If that happens, I think Welltower is a legitimate investment. WELL’s currently high multiple is appropriate for that sort of growth trajectory.
The reason I am not yet bullish is because I am still not convinced that the occupancy recovery is a near-term event.
Development in senior housing has been out of control for a decade with 2% to 4% of existing inventory getting delivered each year.
As financing costs rose in 2022, the supply picture has come back in check, but I think it will be a while before demand fully catches up to supply.
I also remain on the sidelines because WELL’s tenant EBITDAR coverage ratios remain extremely low.

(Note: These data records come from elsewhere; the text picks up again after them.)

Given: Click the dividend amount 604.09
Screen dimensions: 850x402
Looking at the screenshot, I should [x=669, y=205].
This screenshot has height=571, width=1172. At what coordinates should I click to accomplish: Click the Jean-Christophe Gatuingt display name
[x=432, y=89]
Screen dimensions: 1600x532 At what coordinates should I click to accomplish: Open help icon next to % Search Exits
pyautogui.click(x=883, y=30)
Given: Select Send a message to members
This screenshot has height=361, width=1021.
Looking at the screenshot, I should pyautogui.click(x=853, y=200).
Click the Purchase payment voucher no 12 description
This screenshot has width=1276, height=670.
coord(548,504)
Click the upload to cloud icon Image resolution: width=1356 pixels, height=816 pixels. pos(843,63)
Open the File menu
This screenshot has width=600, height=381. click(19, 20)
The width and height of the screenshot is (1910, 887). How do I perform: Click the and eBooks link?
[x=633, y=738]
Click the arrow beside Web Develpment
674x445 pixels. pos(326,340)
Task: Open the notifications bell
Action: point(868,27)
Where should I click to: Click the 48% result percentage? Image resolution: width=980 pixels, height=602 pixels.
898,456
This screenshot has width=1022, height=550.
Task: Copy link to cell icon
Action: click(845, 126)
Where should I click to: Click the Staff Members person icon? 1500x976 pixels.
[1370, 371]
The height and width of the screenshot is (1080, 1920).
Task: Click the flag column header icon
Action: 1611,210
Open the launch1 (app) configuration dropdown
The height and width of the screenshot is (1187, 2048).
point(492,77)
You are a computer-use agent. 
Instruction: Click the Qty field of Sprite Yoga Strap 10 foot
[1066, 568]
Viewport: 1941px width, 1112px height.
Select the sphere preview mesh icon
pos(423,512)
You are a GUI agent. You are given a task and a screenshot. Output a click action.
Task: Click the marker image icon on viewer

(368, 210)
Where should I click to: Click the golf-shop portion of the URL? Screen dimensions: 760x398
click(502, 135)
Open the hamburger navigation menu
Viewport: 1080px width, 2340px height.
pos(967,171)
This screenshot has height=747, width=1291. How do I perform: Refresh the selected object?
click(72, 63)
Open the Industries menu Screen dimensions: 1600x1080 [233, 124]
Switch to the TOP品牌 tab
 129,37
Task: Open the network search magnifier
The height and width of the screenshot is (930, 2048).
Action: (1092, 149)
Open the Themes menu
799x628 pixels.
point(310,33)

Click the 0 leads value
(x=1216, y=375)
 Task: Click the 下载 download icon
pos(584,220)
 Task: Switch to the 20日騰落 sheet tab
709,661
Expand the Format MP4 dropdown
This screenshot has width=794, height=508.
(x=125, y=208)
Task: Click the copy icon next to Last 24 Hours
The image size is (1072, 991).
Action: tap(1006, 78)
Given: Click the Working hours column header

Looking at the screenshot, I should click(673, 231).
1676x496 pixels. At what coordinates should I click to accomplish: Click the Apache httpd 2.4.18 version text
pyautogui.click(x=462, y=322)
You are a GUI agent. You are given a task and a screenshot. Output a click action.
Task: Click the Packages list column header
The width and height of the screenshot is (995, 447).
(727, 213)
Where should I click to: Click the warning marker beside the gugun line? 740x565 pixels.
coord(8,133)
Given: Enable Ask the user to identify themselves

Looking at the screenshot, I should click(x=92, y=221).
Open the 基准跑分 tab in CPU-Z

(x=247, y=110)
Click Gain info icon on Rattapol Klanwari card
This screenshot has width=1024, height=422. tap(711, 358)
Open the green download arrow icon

This is lagged data and I think the coverage is significantly better now than it was for the measurement period, but it does show how fragile the environment is. Anything from another wave of COVID to adverse healthcare legislation could result in more tenant troubles since there is not a buffer in tenant EBITDAR coverage of rent.
I still believe the higher EBITDAR coverage healthcare REITs offer similar upside with substantially less risk.
Welltower is a good company operating in a challenging environment. Its reduced market price appears to be in the right ballpark to reflect the risk and reward of investment.